Desain ini efisien untuk penyakit langka dan digunakan
untuk menguji hipotesis hubungan antara paparan dan
penyakit.
Cohort study
Mengikuti kelompok terpapar dan tidak
terpapar ke depan (prospektif) atau ke belakang (retrospektif)
untuk melihat kejadian penyakit.
Desain ini dapat menghitung insidens dan
Relative Risk (RR).
Pada studi eksperimental, peneliti memberikan intervensi langsung dan biasanya melakukan pengacakan (randomisasi) antara kelompok perlakuan dan kontrol.
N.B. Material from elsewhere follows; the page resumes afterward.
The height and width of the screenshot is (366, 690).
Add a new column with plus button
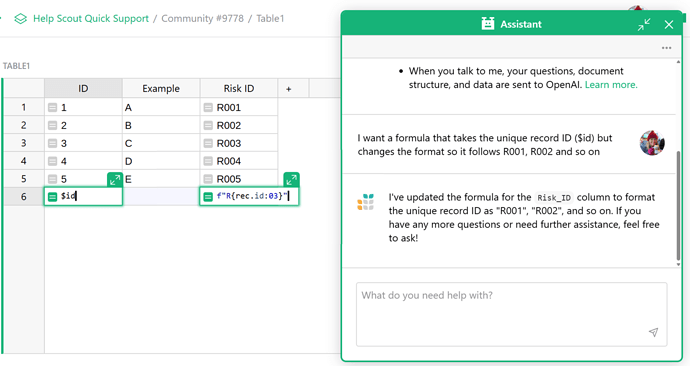289,89
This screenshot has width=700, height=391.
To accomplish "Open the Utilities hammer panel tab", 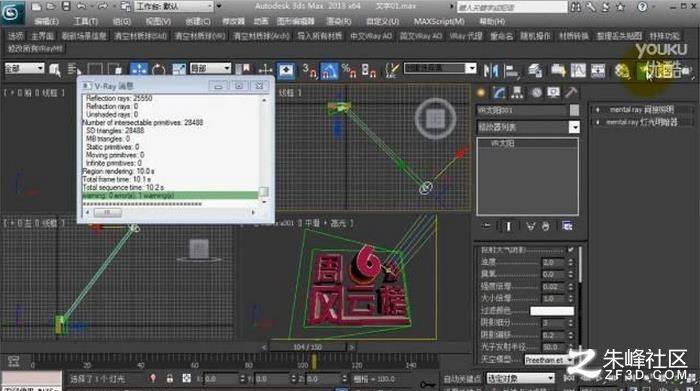I will click(571, 92).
Desain ini dikenal sebagai Randomized Controlled Trial (RCT), di mana peserta dibagi secara acak untuk menilai efektivitas intervensi seperti obat, vaksin, atau program kesehatan.
Penelitian ini menggunakan desain cross-sectional study untuk menggambarkan hubungan antara kepadatan penduduk dengan kejadian Tuberkulosis (TBC) di Provinsi Jawa Barat tahun 2024. Desain ini dipilih karena mampu menilai prevalensi penyakit serta asosiasinya dengan faktor risiko pada satu periode waktu yang sama. Unit analisis dalam penelitian ini adalah kabupaten/kota di Provinsi Jawa Barat. Ukuran epidemiologi yang digunakan meliputi ukuran frekuensi berupa prevalensi, dan ukuran asosiasi berupa Prevalence Ratio (PR) dan Prevalence Odds Ratio (POR). Pendekatan ini dipilih karena mampu memberikan gambaran mengenai distribusi penyakit dan faktor yang berpotensi berhubungan dengannya pada satu periode waktu tertentu tanpa memerlukan pengamatan jangka panjang.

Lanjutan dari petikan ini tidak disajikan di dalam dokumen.